● Document excerpt:
----------------------------------------
You need to slow right down.
You need to buy your own place and he needs to buy his own place.

If in the future you want to move in together then do so. But it’s not the right time right now.

How old are you both?

Anawana · 19/12/2023 13:15

Buying a house together is not something imminent. We were to rent together for at least 6 months once my lease is up 3 months later. Or now he wants me to move into his house but regardless we wouldn't buy a house for at least another year.

@MistletoeandJd thanks so much for your understanding. I will definitely consider your points regarding the motherhood. I hope one day I can become a mother x

OP posts:
Nicole1111 · 19/12/2023 13:19

You should have left when he lied about his address. You cannot trust this man and you absolutely shouldn’t be entangling yourself financially with him, especially if you’re feeling vulnerable after your divorce. Have you done any work on your self esteem? I highly recommend the book overcoming low self esteem.

KnittingKnewbie · 19/12/2023 13:20

I read that you are together ten months. He's not a partner, he's a boyfriend. You can finish a relationship any time you want for any reason or none

gamerchick · 19/12/2023 13:22

Anawana · 19/12/2023 11:36

NOT trying to defend him but him asking me to move in was not a part of a wider scam. I told him my boundary was to get married before kids and he told me his boundary was for us to live together for at least 6 months before getting married. Our original plan was for us to rent together once the house was sold but as it's taking ages and we're not sure how long more and soon my current place's contract will be over he suggested that I move in.

Only part didn't sit well with me was initially he told me that in no good conscience he could charge me rent and indirectly cover his ex's mortgage. I didn't tell him that but I told myself I'm not a free loader and I would definitely contribute. 2 weeks later he was acting very depressed and down. He told me he was struggling. I then told him that I would contribute towards his mortgage and he accepted it.

Lol can you not see what we're seeing OP? I'm struggling to believe you can't see it

FedUpMumof10YO · 19/12/2023 13:23

Next level stupid. Sorry. Wise up. And quick.
----------------------------------------
● Dataset entries:

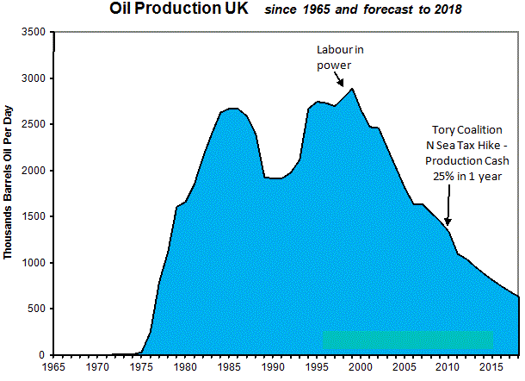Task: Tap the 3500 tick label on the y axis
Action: tap(34, 33)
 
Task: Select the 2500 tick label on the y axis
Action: tap(34, 125)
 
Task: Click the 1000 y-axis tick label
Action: tap(34, 263)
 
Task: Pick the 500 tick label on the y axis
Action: tap(37, 309)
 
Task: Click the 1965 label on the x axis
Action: tap(53, 367)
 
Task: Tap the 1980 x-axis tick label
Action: tap(186, 367)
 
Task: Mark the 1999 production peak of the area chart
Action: tap(353, 89)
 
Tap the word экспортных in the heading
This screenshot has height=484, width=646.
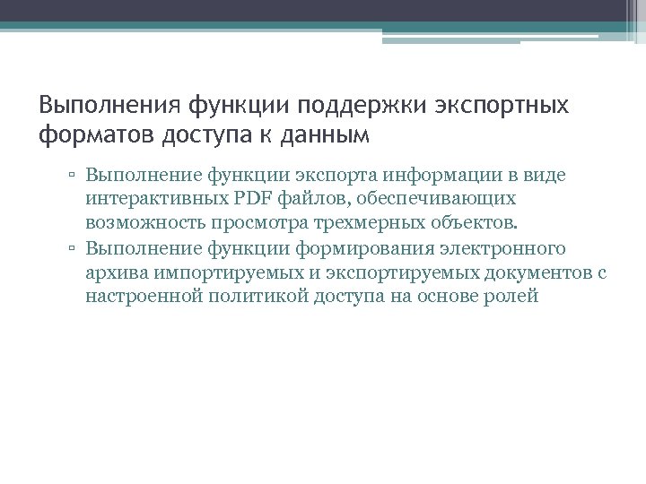(x=503, y=107)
----------------------------------------
● Questions:
- 1) Which book does Nicole1111 recommend in the forum thread?
- 2) Repeat the passage of the forum thread starting at "I read that" and ending at "that I move in.".
The lines that come after the forum thread aren't needed here.

● Outputs by task:
- 1) Overcoming low self esteem.

- 2)
I read that you are together ten months. He's not a partner, he's a boyfriend. You can finish a relationship any time you want for any reason or none

gamerchick · 19/12/2023 13:22

Anawana · 19/12/2023 11:36

NOT trying to defend him but him asking me to move in was not a part of a wider scam. I told him my boundary was to get married before kids and he told me his boundary was for us to live together for at least 6 months before getting married. Our original plan was for us to rent together once the house was sold but as it's taking ages and we're not sure how long more and soon my current place's contract will be over he suggested that I move in.